Happens, In Unrequited Love.

When love is reciprocated, it weaves stories of desire, sexual attraction and bliss. But what happens when it’s not? No matter what we may do, some people may not want us in the way we want them: as a date, a boyfriend, a partner, a wife. What do we do when the person we want doesn’t want us back?

As romantic as it may sound to love someone with your heart and soul, even if they don’t love you back, it is not easy. It is really painful to long for someone who does not feel the same way about you. While there is not much we can do about how the other person feels, there certainly are a few things we can do to save ourselves the unbearable pain. See my post Ways to Handle Unrequited Love, where I have written in detail about the subject. However, the most important thing to do is to know that you have been hurt and to take care of yourself, no matter what.

As a kid, all of us have had moments when another kid did not want to play with us. That was perhaps the first rejection of our lives. At times, we may not get invited to a classmate’s party and the person that we have a crush on may not like us back. In fact, the crush may even be involved with another person, right before our eyes. Happens, with all of us, doesn’t it? This difficult lesson continues to be taught to us by life, as we grow up, over and over. The list of incidents is long, but the lesson to be learnt is the same: love yourself, because everyone else is taken. Life goes on, it doesn’t stop. And if you don’t carry on, you will be left back; life will move on.

We can’t control what other people decide to do with their lives. It is useless to even try. Not only can we not control it but sometimes the kindest, most compassionate response is to acknowledge that whatever the other person chose is perhaps best for them at the moment. When someone rejects your love, maybe they are not trying to be cruel. Perhaps they know themselves quite well and they’ve decided that they can’t look into your eyes, take your phone calls, or come home to you anymore or at all. Some feelings are never reciprocated and we are forced to be okay with it, especially if it’s what helps the other person to move on with their life!

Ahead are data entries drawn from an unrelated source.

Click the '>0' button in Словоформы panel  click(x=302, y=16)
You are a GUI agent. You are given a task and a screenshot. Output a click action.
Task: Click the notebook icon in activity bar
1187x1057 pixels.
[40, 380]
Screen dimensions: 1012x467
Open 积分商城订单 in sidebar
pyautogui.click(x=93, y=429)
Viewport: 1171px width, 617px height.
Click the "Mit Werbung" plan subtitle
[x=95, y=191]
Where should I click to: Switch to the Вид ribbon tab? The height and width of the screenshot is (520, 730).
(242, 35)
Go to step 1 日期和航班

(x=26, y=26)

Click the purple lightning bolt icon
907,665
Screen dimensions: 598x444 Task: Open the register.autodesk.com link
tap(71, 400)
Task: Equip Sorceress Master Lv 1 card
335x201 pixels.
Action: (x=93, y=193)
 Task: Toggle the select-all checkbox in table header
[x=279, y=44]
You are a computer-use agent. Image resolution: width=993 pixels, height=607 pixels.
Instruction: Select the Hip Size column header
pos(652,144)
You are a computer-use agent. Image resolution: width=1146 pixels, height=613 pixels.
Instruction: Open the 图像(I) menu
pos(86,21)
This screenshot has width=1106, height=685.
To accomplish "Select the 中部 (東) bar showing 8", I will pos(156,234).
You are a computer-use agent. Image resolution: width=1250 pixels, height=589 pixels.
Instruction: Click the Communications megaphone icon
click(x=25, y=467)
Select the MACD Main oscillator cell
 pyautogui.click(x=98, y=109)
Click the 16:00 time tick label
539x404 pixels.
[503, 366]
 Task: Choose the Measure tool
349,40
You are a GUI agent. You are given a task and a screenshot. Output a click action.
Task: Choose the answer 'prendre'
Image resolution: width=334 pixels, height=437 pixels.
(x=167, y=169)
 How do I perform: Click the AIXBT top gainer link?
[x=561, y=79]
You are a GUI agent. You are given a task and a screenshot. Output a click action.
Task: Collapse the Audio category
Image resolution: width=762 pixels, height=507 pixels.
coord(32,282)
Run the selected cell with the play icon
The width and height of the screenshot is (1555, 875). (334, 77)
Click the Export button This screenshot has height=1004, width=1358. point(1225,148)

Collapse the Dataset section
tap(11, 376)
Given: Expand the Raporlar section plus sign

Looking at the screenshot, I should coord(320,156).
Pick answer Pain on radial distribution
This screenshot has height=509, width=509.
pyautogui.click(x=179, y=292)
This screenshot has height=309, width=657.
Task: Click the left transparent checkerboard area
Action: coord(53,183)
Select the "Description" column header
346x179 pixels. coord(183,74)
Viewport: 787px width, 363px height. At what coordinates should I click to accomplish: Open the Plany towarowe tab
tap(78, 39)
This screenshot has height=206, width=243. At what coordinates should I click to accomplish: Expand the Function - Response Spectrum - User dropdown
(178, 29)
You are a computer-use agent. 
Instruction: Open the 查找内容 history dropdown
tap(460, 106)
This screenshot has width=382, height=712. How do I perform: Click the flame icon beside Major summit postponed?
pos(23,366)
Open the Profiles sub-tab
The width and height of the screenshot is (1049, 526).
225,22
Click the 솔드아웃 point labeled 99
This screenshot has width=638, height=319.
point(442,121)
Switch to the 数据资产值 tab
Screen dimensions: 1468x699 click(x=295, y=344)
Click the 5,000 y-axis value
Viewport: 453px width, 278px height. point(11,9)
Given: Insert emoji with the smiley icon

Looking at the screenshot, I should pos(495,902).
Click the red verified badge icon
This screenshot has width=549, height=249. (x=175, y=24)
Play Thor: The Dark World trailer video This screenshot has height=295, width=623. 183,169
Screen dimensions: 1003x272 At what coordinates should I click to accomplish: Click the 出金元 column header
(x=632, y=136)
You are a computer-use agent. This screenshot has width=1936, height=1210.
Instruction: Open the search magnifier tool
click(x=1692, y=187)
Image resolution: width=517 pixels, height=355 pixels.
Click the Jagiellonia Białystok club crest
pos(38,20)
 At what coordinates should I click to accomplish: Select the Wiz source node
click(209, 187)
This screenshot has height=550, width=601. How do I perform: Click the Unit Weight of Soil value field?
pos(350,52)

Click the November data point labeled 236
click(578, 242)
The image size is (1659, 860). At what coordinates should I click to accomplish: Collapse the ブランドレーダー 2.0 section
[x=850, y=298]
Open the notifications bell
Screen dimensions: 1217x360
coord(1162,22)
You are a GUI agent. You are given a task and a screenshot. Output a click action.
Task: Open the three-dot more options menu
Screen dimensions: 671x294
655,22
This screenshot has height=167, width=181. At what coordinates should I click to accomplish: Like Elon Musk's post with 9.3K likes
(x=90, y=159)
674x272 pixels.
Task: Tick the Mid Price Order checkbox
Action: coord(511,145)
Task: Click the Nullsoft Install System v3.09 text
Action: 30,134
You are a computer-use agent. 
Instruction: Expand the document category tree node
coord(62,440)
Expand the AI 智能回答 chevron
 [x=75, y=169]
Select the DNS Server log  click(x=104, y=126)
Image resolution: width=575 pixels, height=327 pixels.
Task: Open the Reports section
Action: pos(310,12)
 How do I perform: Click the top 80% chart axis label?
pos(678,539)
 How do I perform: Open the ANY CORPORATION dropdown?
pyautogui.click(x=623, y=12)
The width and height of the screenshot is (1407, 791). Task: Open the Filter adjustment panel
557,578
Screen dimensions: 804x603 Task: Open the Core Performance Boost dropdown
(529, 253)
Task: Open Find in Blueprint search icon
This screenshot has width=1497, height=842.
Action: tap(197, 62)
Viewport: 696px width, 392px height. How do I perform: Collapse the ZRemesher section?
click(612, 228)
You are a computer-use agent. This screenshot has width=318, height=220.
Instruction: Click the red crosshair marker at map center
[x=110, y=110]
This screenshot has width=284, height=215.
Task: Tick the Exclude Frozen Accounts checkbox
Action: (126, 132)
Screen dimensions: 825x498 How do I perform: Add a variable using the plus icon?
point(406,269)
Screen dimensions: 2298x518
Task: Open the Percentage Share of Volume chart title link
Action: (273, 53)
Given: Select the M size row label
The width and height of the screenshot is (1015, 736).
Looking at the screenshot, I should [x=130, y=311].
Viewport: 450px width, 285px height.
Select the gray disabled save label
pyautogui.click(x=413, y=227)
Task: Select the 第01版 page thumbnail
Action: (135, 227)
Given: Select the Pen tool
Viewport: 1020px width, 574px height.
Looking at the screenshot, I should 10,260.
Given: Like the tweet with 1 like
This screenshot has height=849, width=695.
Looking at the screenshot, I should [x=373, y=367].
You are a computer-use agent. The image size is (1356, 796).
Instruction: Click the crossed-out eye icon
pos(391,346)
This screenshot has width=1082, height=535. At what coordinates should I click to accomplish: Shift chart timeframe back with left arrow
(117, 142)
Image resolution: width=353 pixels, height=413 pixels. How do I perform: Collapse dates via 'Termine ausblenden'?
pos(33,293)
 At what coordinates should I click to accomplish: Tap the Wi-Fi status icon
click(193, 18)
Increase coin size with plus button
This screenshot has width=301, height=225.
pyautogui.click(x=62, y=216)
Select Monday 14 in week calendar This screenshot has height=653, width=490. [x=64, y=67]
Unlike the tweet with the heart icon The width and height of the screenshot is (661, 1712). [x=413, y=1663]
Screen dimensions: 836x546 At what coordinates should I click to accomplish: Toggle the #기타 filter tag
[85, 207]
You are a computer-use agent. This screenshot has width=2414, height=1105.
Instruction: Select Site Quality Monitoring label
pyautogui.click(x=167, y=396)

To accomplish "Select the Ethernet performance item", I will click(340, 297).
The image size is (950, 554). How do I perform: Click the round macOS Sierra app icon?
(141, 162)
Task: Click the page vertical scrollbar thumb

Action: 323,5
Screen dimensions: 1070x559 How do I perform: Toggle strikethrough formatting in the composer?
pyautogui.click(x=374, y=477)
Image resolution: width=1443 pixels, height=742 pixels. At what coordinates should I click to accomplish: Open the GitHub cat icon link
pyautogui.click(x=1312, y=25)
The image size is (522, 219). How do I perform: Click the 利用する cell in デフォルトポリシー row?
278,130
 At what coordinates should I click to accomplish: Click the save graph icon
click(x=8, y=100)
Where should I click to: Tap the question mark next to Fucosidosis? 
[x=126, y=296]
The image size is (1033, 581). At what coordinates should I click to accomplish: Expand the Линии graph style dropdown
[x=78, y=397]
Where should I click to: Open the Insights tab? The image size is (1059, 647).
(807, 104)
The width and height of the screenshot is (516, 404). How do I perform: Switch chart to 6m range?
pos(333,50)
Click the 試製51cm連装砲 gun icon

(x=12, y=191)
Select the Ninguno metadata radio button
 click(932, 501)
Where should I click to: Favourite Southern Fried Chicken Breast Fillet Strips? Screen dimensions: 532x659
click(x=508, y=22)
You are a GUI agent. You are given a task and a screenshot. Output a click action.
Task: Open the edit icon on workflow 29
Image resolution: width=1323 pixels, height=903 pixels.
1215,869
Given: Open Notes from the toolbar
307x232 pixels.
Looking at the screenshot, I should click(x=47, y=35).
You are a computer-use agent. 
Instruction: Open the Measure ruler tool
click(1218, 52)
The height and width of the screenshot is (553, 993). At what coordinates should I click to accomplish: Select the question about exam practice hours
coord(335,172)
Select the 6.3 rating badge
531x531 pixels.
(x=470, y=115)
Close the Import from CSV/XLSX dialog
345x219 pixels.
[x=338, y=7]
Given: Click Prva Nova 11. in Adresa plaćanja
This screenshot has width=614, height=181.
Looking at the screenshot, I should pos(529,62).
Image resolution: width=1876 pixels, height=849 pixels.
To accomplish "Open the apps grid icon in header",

The essence of a spiritual soul is timeless. The physical body is simply the vehicle for the expression of your spirit. It is the physical body that falls in love with the wrong person and gets hurt when the feeling is not reciprocated. However, the conscious mind cannot remember everything that has ever happened throughout time, because the conscious mind is finite. It is the soul that carries these experiences to our future. The pleasure of lovemaking, the pain of betrayal; these form a Karmic connection between two individuals and this connection remains with us, until we work towards becoming Karma clear. You may read about this in detail in my post Unrequited Love and Karma. The continuity of spiritual life is timeless. While everyone has a different belief about reincarnation, it is also a common belief that the soul chooses to re-embody into a physical dimension for further expression. According to Hindu mythology, unless one soul has become completely clear of the past Karma, it will keep re-embodying itself to achieve Moksha. In every new situation it will attract the relevant cause and effect pattern that it has set up in the past. This is an ongoing part of our soul development.

One of the most difficult things about unrequited love is to come to terms with the fact that your love is never going to find its destination in your beloved. The most important point to understand here is that this does not mean there is something wrong with you. Think about a star or a celebrity who you know was in love with someone who never loved them back. They are intelligent, rich, smart and all that you think is required for someone to fall in love with you. But they were not loved back. Why? Because it was just not meant to be for them, just like this was not for you.

Let go and move on; this time just a bit smarter and stronger.